I was standing in the hallway leading to the break room at work, looking at the poster showing open positions in other departments. “Overnights” hung there in large bold letters.
“You aren’t really thinking about it, are you?” Greg asked me. He was a cart pusher, just like I was. He was this acne ridden scrawny teen, a couple years younger than me, with a complete lack of filter. He was also a very good friend, and despite his mouth, not terrible company.
“More than thought about it. Didn’t I tell you? I start tomorrow.”
Greg frowned a little. “Leaving me so soon?”
“Come on, you know it’s not like that. Do you know how much of a pay boost I’ll be getting?”
“Everyone on overnights quit at once, except Dave, and he’s been here longer than I’ve been alive. Is that really what you want to get into?”
I scoffed. “Everyone quit because the last manager had a toddler level meltdown. Dave’s the manager now. I’m not too worried.”
As we were talking, I almost didn’t notice her. She would have passed me straight by had she not stopped.
“Alex?” I heard a familiar voice say. I turned and saw her. My voice caught in my throat. She was pretty. Short dark hair, a sweater with the angriest and most incomprehensible death metal logo I have ever seen, and…
“Carrie?” I asked, bewildered. She nodded. “I almost didn’t recognize you.”
“Yeah. Had a bit of a makeover since high school. I’m glad to see you again.”

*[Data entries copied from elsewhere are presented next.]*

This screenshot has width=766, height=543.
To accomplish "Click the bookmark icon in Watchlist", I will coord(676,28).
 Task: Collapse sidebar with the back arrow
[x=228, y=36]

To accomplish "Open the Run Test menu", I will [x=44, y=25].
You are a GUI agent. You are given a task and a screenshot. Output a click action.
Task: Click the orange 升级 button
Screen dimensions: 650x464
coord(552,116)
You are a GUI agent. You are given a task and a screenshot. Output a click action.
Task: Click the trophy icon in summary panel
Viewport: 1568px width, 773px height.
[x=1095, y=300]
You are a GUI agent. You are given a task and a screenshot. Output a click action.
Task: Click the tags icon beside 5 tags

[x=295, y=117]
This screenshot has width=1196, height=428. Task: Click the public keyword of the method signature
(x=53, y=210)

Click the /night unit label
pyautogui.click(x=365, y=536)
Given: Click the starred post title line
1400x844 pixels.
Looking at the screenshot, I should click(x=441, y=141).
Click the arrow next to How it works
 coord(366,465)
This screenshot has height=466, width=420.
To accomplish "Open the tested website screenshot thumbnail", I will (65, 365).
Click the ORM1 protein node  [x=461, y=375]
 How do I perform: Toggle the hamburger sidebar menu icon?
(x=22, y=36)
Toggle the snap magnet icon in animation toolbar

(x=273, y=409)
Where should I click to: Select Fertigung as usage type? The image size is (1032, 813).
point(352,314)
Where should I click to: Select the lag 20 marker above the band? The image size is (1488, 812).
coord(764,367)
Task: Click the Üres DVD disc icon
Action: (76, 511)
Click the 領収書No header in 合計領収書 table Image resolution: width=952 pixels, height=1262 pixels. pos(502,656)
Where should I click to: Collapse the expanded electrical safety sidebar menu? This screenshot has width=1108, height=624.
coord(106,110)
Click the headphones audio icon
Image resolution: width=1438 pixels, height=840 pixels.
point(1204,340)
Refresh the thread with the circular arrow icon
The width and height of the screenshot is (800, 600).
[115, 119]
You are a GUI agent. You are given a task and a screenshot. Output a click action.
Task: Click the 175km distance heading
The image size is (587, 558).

“Me too.” I stammered out, maybe a little too loud. “W-what are you doing here?”
“Job opening,” she replied, her thumb pointing to the poster I was just looking at. “Me and Mark broke up last week. Rent’s getting harder to pay so…” she waves both arms.
“Cool,” I say, then immediately regret the decision. Cool? Her boyfriend dumped her and she’s having trouble paying rent. What’s cool about that? You’re an idiot. She’ll know you’re an idiot. “I-I’ll be starting overnights tomorrow actually. Maybe we’ll work together?”
“I’d like that,” she said. I melted. She giggled and walked past me towards the break room. “See you tomorrow, Alex.”
“Who was that?” Greg asked.
“Carrie. She was my high school crush. She looked way different back then though.” I had actually known her since elementary school. Something happened in middle school with her mom, and a month later it was like she was a totally different person. The person I saw today looked far more like the one I had grown up with than the one I knew in high school.
“Sounds like she’s available. Do you need a wing man?” Greg nudged me. I laughed.
“Greg, I don’t think you’d be helping me,” I teased. The loudspeaker let out a jingle.
“Courtesy Clerk needed to the front for customer assistance,” the voice said over the speaker.
“Rachel is up there. She can handle it,” Greg said.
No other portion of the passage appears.